━━━━━ EXCERTO DO TEXTO
Quando é que o milgre da multiplicação dos pães não é obra do demo e o que é isso de Deus se manifestar por si próprio.
A resposta foi tautológica e apenas diz que se vier coisa boa, é demo- se for "por si próprio" é Deus.
E o que é isso de ser por si próprio?
O que é uma manifestação de Deus por si próprio, aqui, na terra, e não no Além ou no julgamento final?
E porque é que essa manifestação jamis poderá ser acompanhada de milagre de multiplicação dos pães.
Eu sei que não vale a pena.
Há mesmo um iato impossível de transpor entre católicos e protestantes.
E dei-me conta disso, muito recentemente, estando a ler uma entrevista de um realizador protestante ao Bresson, que era católico e ele admirava profundamente.,
Foi o caos. Durante anos o Bresson até proibiu que ela fosse publicada.
━━━━━━━━━━
§ **OBJETIVOS**:
**A)** Segundo o excerto, qual era a religião de Bresson?
**B)** Transcreva o excerto entre "A resposta foi" e "multiplicação dos pães.", inclusive, trocando "Deus" por "Cristo".
━━━━━ REGISTOS FORNECIDOS
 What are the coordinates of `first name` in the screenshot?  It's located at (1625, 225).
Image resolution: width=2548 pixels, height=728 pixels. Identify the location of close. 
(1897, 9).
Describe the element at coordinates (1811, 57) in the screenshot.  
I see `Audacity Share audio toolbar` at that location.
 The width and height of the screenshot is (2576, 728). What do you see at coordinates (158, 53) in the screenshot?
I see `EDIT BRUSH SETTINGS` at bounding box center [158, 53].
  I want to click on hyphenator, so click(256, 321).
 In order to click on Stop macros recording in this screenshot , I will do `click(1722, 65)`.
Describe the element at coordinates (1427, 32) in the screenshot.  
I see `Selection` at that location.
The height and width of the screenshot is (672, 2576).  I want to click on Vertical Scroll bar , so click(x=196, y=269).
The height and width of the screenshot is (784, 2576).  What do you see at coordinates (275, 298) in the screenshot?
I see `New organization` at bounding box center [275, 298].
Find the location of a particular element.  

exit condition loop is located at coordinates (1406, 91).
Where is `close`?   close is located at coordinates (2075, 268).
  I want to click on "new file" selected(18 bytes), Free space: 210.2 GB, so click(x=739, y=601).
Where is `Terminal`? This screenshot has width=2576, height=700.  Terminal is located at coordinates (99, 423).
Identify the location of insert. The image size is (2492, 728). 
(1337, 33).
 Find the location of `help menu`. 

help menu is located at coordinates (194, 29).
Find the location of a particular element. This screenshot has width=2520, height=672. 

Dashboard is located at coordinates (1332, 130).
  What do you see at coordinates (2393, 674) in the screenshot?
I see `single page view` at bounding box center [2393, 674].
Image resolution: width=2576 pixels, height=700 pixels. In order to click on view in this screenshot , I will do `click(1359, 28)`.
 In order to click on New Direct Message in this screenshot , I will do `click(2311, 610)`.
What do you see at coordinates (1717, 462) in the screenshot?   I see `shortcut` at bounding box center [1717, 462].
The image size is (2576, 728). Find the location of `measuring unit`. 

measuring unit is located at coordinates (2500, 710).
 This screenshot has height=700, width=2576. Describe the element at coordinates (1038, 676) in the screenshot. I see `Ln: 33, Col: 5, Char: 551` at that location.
━━━━━━━━━━
§ **SOLUÇÕES POR TAREFA**:
**A)** Bresson era católico.

**B)**
A resposta foi tautológica e apenas diz que se vier coisa boa, é demo- se for "por si próprio" é Cristo.
E o que é isso de ser por si próprio?
O que é uma manifestação de Cristo por si próprio, aqui, na terra, e não no Além ou no julgamento final?
E porque é que essa manifestação jamis poderá ser acompanhada de milagre de multiplicação dos pães.